What you will do: Give back the entries in full, exactly as they are written.

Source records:
==========

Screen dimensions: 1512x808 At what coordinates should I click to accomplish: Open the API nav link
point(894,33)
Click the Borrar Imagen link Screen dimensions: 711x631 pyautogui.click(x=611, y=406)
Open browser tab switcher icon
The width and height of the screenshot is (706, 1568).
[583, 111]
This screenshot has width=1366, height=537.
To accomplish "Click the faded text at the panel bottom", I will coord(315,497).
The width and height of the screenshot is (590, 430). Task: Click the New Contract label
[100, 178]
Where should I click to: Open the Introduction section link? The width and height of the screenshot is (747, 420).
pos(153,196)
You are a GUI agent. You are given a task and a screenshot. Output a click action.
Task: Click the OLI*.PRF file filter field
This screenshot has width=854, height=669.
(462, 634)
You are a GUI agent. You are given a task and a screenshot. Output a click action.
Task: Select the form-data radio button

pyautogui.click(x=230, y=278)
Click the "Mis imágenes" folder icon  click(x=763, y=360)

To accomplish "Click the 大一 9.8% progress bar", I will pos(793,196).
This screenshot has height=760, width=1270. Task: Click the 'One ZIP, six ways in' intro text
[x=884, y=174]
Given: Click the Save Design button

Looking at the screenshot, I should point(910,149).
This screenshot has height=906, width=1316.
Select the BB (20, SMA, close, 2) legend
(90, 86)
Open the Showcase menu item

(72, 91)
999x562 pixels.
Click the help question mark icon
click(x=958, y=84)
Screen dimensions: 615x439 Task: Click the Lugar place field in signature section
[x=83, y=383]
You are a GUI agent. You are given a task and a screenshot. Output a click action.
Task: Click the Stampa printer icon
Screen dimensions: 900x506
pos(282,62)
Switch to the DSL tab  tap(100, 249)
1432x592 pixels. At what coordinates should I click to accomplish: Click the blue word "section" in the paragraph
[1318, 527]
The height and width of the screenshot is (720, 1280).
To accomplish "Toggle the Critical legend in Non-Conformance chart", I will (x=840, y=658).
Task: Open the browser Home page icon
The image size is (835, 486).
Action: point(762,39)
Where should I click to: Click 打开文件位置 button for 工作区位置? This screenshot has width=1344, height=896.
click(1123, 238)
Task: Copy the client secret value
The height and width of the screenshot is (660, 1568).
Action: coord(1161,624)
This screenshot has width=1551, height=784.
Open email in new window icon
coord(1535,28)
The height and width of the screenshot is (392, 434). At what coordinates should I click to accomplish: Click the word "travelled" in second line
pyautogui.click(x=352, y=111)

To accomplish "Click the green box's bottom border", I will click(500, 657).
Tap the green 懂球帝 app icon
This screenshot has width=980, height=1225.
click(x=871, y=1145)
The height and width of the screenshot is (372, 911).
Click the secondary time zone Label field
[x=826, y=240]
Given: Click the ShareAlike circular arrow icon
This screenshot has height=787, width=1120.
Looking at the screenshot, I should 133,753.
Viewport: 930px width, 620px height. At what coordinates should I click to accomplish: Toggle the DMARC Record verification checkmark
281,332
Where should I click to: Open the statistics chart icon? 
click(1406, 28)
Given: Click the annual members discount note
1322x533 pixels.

==========

Task solution:
Screen dimensions: 1512x808 At what coordinates should I click to accomplish: Open the API nav link
point(894,33)
Click the Borrar Imagen link Screen dimensions: 711x631 pyautogui.click(x=611, y=406)
Open browser tab switcher icon
The width and height of the screenshot is (706, 1568).
[583, 111]
This screenshot has width=1366, height=537.
To accomplish "Click the faded text at the panel bottom", I will coord(315,497).
The width and height of the screenshot is (590, 430). Task: Click the New Contract label
[100, 178]
Where should I click to: Open the Introduction section link? The width and height of the screenshot is (747, 420).
pos(153,196)
You are a GUI agent. You are given a task and a screenshot. Output a click action.
Task: Click the OLI*.PRF file filter field
This screenshot has width=854, height=669.
(462, 634)
You are a GUI agent. You are given a task and a screenshot. Output a click action.
Task: Select the form-data radio button

pyautogui.click(x=230, y=278)
Click the "Mis imágenes" folder icon  click(x=763, y=360)

To accomplish "Click the 大一 9.8% progress bar", I will pos(793,196).
This screenshot has height=760, width=1270. Task: Click the 'One ZIP, six ways in' intro text
[x=884, y=174]
Given: Click the Save Design button

Looking at the screenshot, I should point(910,149).
This screenshot has height=906, width=1316.
Select the BB (20, SMA, close, 2) legend
(90, 86)
Open the Showcase menu item

(72, 91)
999x562 pixels.
Click the help question mark icon
click(x=958, y=84)
Screen dimensions: 615x439 Task: Click the Lugar place field in signature section
[x=83, y=383]
You are a GUI agent. You are given a task and a screenshot. Output a click action.
Task: Click the Stampa printer icon
Screen dimensions: 900x506
pos(282,62)
Switch to the DSL tab  tap(100, 249)
1432x592 pixels. At what coordinates should I click to accomplish: Click the blue word "section" in the paragraph
[1318, 527]
The height and width of the screenshot is (720, 1280).
To accomplish "Toggle the Critical legend in Non-Conformance chart", I will (x=840, y=658).
Task: Open the browser Home page icon
The image size is (835, 486).
Action: point(762,39)
Where should I click to: Click 打开文件位置 button for 工作区位置? This screenshot has width=1344, height=896.
click(1123, 238)
Task: Copy the client secret value
The height and width of the screenshot is (660, 1568).
Action: coord(1161,624)
This screenshot has width=1551, height=784.
Open email in new window icon
coord(1535,28)
The height and width of the screenshot is (392, 434). At what coordinates should I click to accomplish: Click the word "travelled" in second line
pyautogui.click(x=352, y=111)

To accomplish "Click the green box's bottom border", I will click(500, 657).
Tap the green 懂球帝 app icon
This screenshot has width=980, height=1225.
click(x=871, y=1145)
The height and width of the screenshot is (372, 911).
Click the secondary time zone Label field
[x=826, y=240]
Given: Click the ShareAlike circular arrow icon
This screenshot has height=787, width=1120.
Looking at the screenshot, I should 133,753.
Viewport: 930px width, 620px height. At what coordinates should I click to accomplish: Toggle the DMARC Record verification checkmark
281,332
Where should I click to: Open the statistics chart icon? 
click(1406, 28)
Given: Click the annual members discount note
1322x533 pixels.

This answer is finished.